── PASSAGE SHOWN ──
The researchers created their sustainable plastics through a water-based process combining two types of ionic compounds. They mixed solutions of sodium hexametaphosphate with various guanidinium-based compounds, which underwent liquid-liquid phase separation.

This natural separation process expelled unwanted salts and created a concentrated phase that could be dried into solid plastic. They tested multiple variations of the guanidinium compounds and also created versions using chondroitin sulfate as the anionic component. The materials underwent extensive physical testing, including mechanical strength measurements, thermal analysis, and degradation studies.

The created plastics demonstrated remarkable properties: densities around 1.6 g/cm³, high optical transparency (97%), and impressive mechanical strength with Young's moduli ranging from 8.7 to 18.0 GPa. The materials showed thermal stability up to about 300°C and could be reshaped above their glass transition temperatures.

When exposed to saltwater, they completely dissociated into their component parts, which could be recovered at yields above 80%. The chondroitin sulfate versions showed even higher tensile strengths, reaching up to 94 MPa.

The materials showed sensitivity to water, particularly salt water, which while beneficial for environmental degradation, could limit some applications. The researchers addressed this by using protective coatings like parylene C. The study didn't include long-term durability testing under various environmental conditions, and scale-up considerations for manufacturing weren't fully explored. The economic viability of large-scale production wasn't addressed in detail.
───
Write the next part of the plastics summary, starting after its final sentence about economic viability. The listing has no connection to the plastics summary.
── GIVEN RECORDS ──
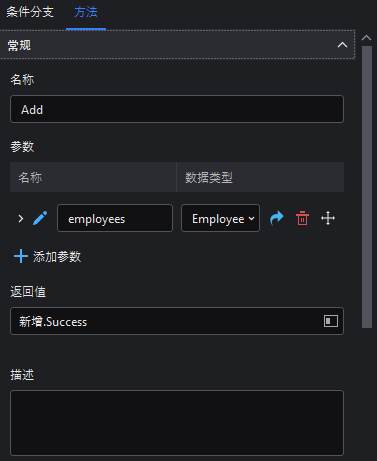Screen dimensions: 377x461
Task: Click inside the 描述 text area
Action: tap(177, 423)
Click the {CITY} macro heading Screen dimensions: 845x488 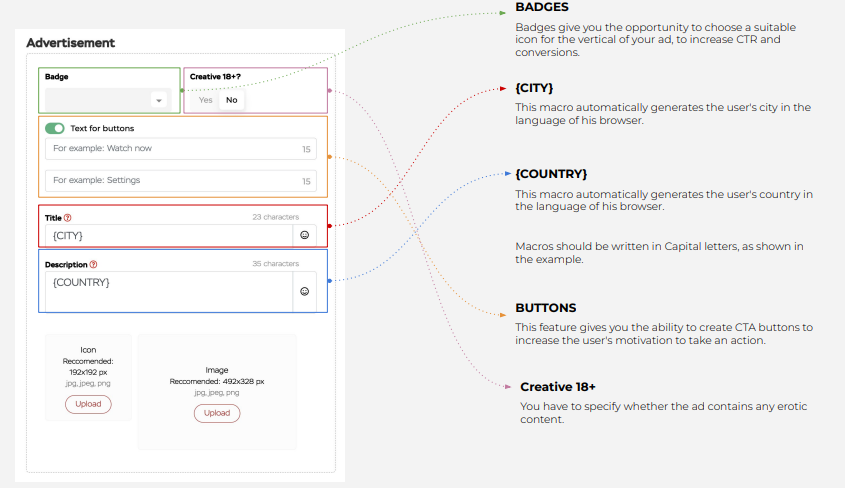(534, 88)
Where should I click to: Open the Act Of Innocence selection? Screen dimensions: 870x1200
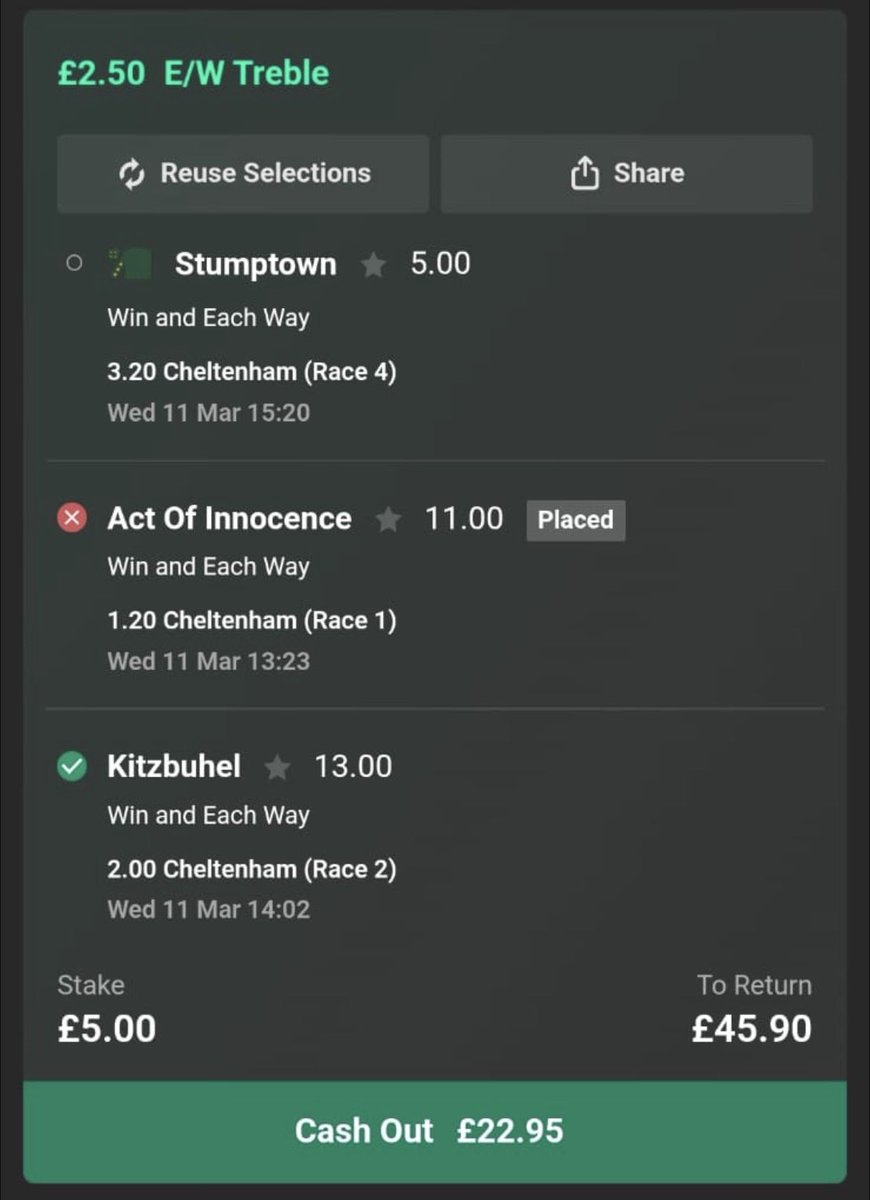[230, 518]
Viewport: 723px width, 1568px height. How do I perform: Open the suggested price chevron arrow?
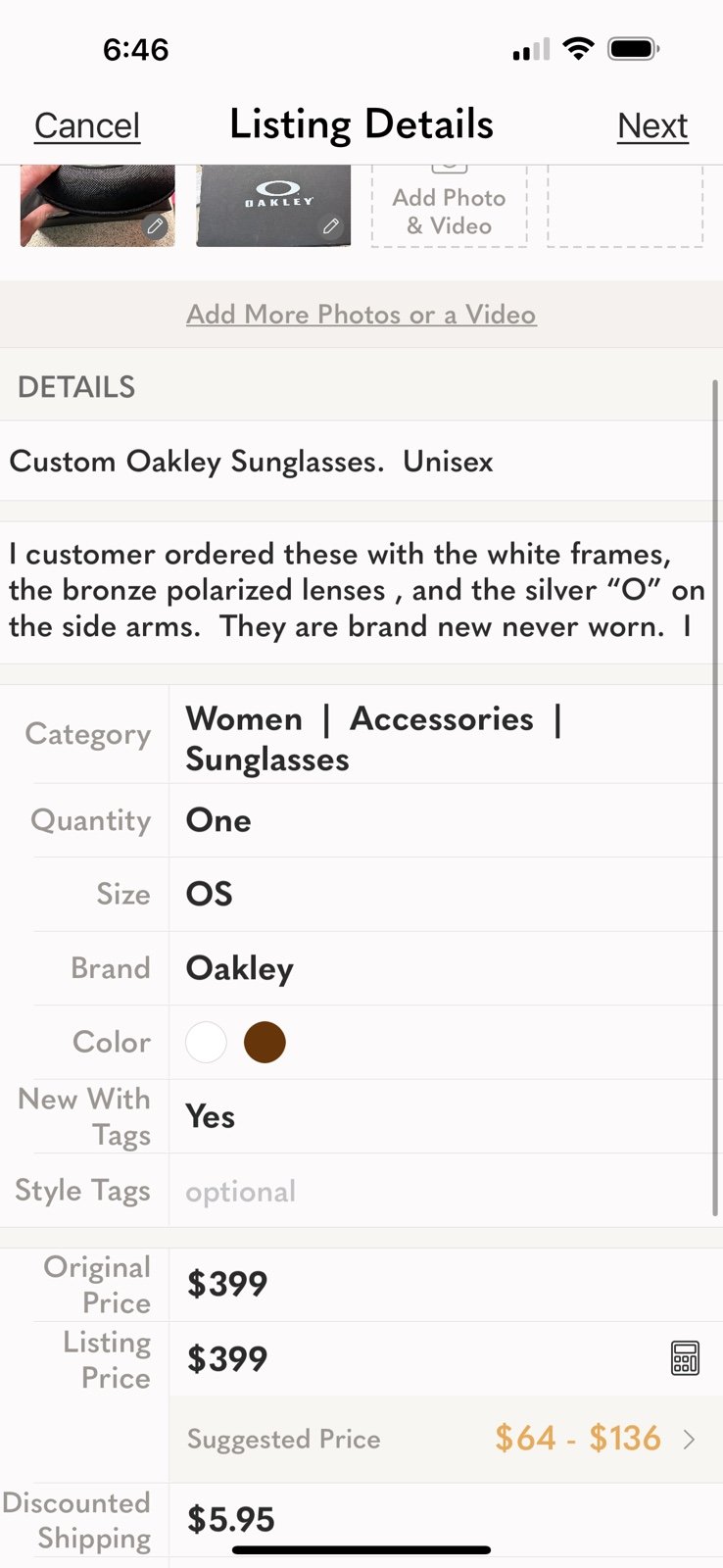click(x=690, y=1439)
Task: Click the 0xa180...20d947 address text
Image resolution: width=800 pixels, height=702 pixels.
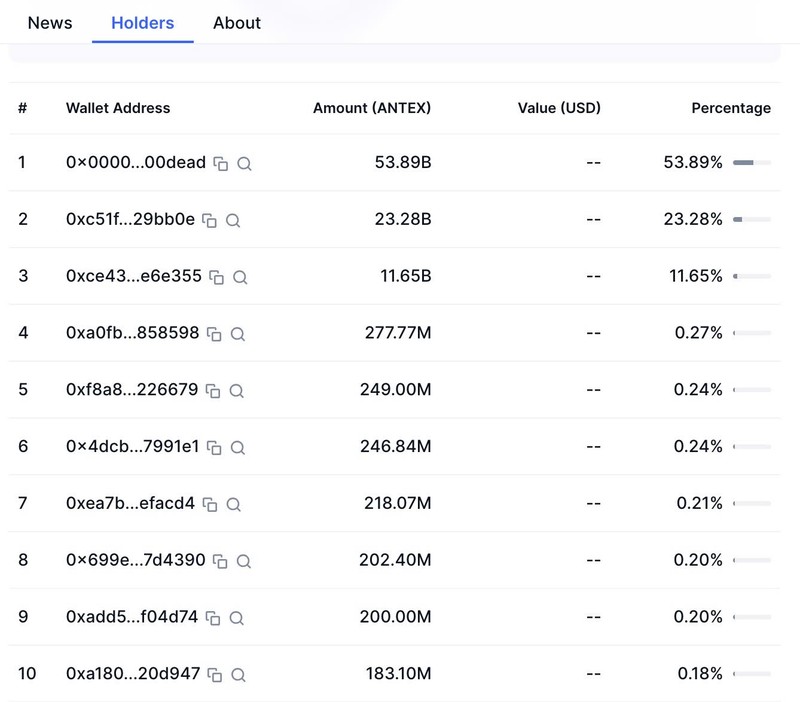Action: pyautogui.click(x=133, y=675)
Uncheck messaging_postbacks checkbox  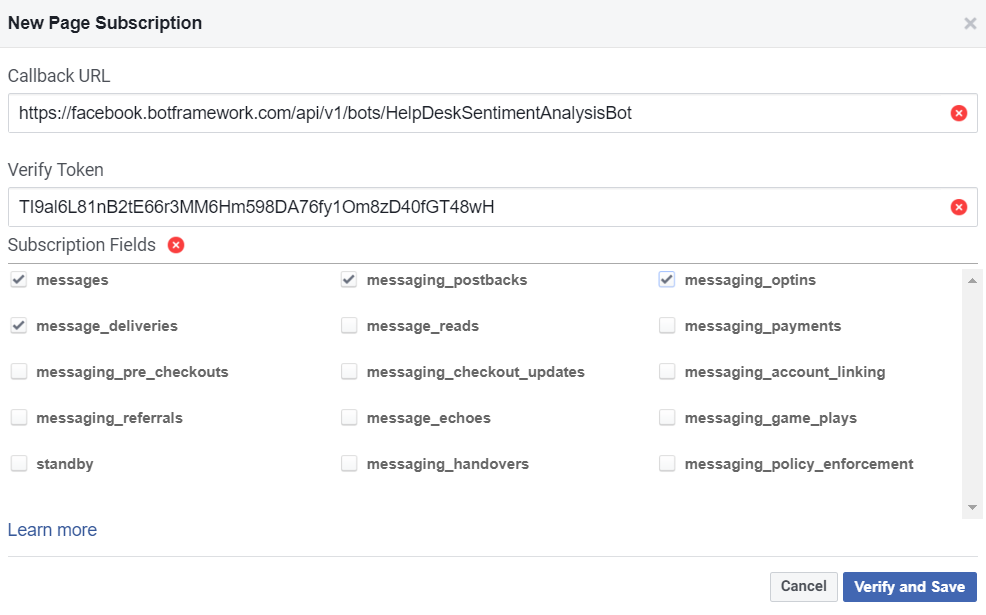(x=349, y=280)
───
── GIVEN RECORDS ──
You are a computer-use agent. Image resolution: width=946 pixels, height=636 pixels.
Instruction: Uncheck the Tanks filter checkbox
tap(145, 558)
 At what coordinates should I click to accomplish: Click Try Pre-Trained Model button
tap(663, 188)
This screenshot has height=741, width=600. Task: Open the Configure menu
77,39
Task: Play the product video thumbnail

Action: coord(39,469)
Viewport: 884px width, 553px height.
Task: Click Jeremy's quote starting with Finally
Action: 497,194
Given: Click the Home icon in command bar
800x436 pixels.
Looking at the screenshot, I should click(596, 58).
───
── GIVEN RECORDS ──
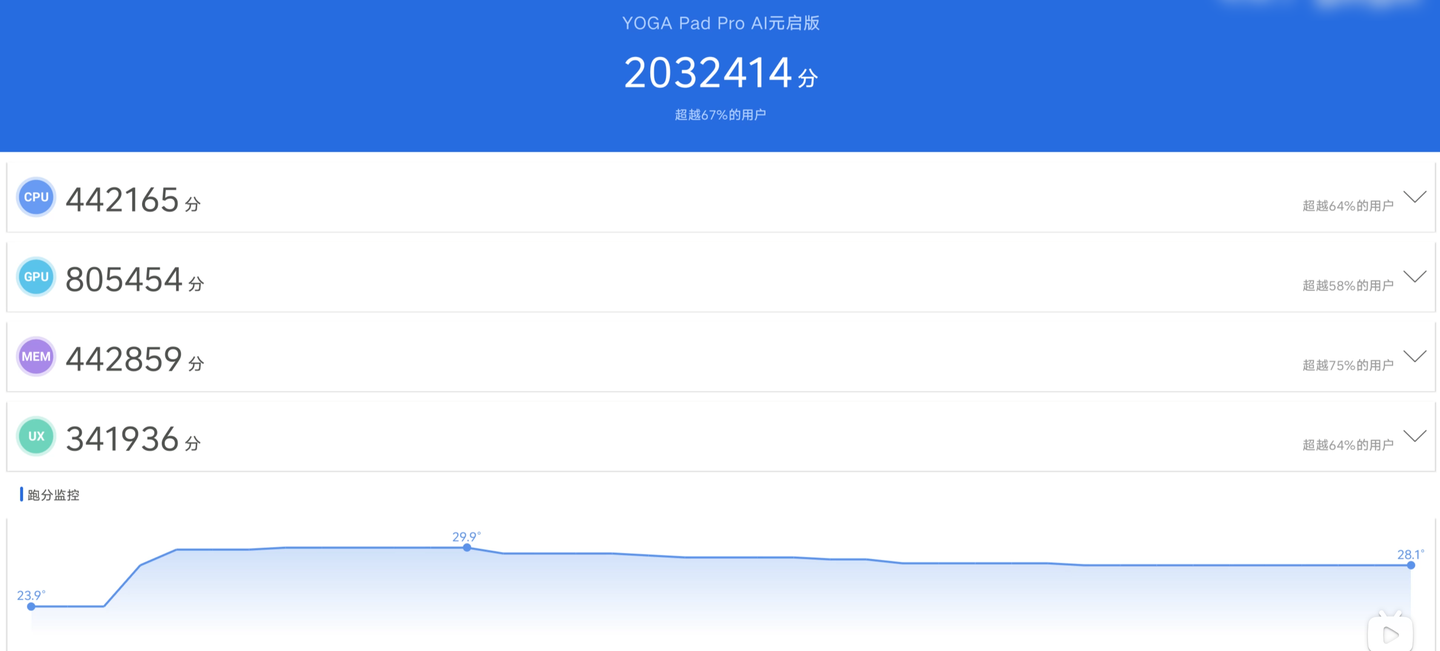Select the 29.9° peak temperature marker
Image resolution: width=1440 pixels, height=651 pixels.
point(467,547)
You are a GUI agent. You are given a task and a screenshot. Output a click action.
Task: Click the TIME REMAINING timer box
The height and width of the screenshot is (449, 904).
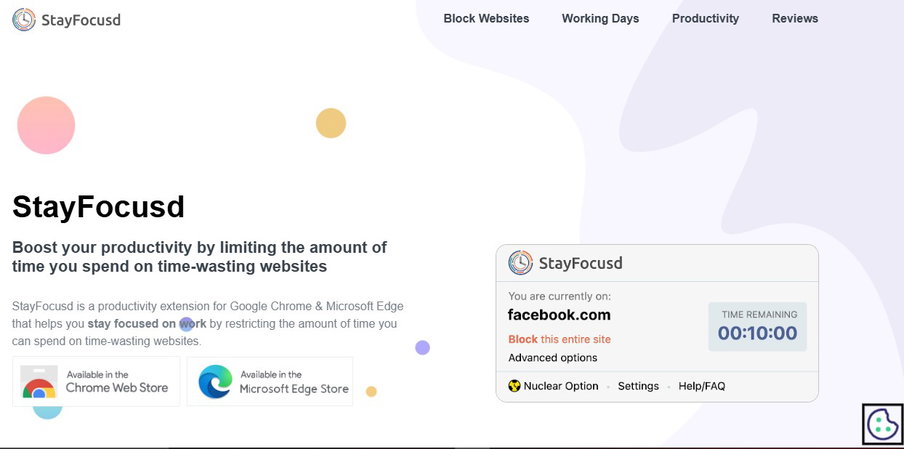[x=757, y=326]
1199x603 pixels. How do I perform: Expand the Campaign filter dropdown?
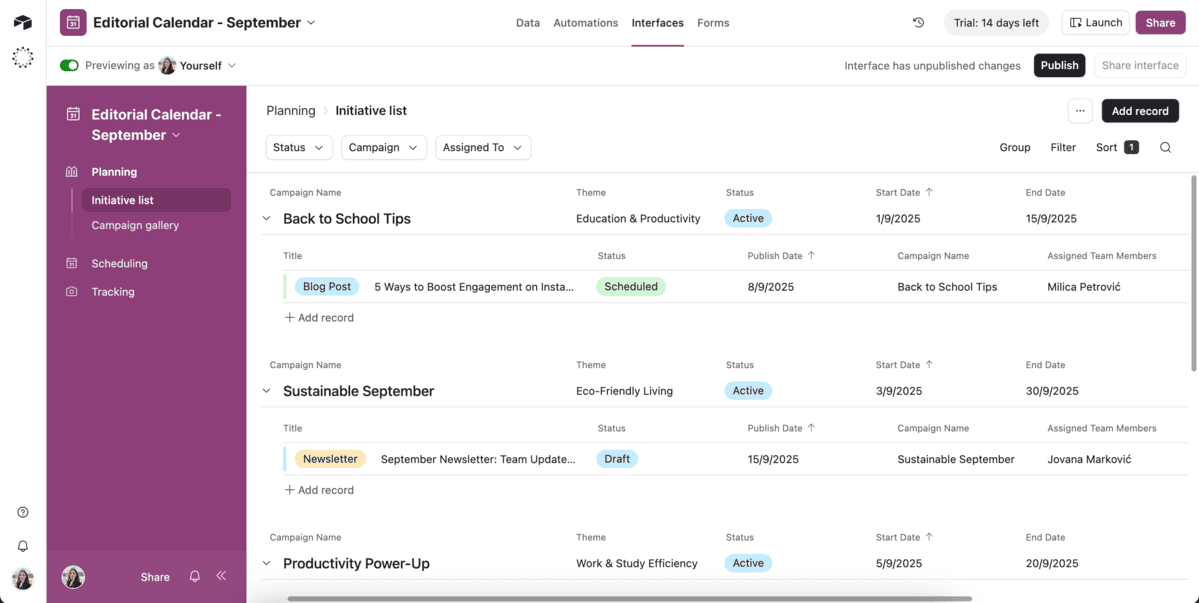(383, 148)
───
* **WRITTEN RESPONSE**:
This research demonstrates a new approach to creating sustainable plastics that combines practical durability with environmental degradability. The materials' ability to completely dissociate in salt water, rather than just fragmenting into microplastics, represents a significant advance in addressing marine plastic pollution. The successful incorporation of biological materials like chondroitin sulfate suggests the potential for further development using other natural polymers. The materials' thermal reshaping capability and recyclability offer practical advantages for manufacturing and end-of-life handling.

The research was supported by a JSPS Grant-in-Aid for Specially Promoted Research and RIKEN Strategic Partnership Collaborative Project with Eindhoven University of Technology. Several authors are inventors on a patent application related to this work. The study received additional support from Kao Corporation and various research fellowships. The authors declared no other competing interests.